◆ Task prompt: Write out nothing except the lines running from the one containing "Given: Click the 6.000 price axis label" to the last line of the data, exactly as they stand.
START Supplied information
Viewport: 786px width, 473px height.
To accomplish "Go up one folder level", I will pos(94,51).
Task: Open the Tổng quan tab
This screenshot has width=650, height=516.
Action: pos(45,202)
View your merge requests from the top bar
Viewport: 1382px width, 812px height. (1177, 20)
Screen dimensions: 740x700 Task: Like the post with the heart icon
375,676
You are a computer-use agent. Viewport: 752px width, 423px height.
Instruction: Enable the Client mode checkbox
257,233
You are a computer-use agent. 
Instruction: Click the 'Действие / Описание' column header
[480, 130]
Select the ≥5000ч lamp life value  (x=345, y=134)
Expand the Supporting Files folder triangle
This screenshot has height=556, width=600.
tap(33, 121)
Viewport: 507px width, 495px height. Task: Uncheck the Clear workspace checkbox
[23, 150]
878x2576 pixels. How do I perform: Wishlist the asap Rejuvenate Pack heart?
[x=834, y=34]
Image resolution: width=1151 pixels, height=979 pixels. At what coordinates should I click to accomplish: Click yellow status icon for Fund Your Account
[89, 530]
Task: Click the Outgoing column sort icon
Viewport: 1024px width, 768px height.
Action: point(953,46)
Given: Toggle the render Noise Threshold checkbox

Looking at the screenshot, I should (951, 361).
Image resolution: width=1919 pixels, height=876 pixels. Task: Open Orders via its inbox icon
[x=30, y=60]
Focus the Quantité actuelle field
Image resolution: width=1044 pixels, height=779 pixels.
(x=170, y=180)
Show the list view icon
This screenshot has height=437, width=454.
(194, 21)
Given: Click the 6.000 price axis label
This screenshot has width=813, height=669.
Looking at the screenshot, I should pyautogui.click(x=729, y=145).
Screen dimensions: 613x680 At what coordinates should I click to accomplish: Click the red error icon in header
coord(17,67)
END Supplied information
◆ Solution to the exercise:
Given: Click the 6.000 price axis label
This screenshot has width=813, height=669.
Looking at the screenshot, I should pyautogui.click(x=729, y=145).
Screen dimensions: 613x680 At what coordinates should I click to accomplish: Click the red error icon in header
coord(17,67)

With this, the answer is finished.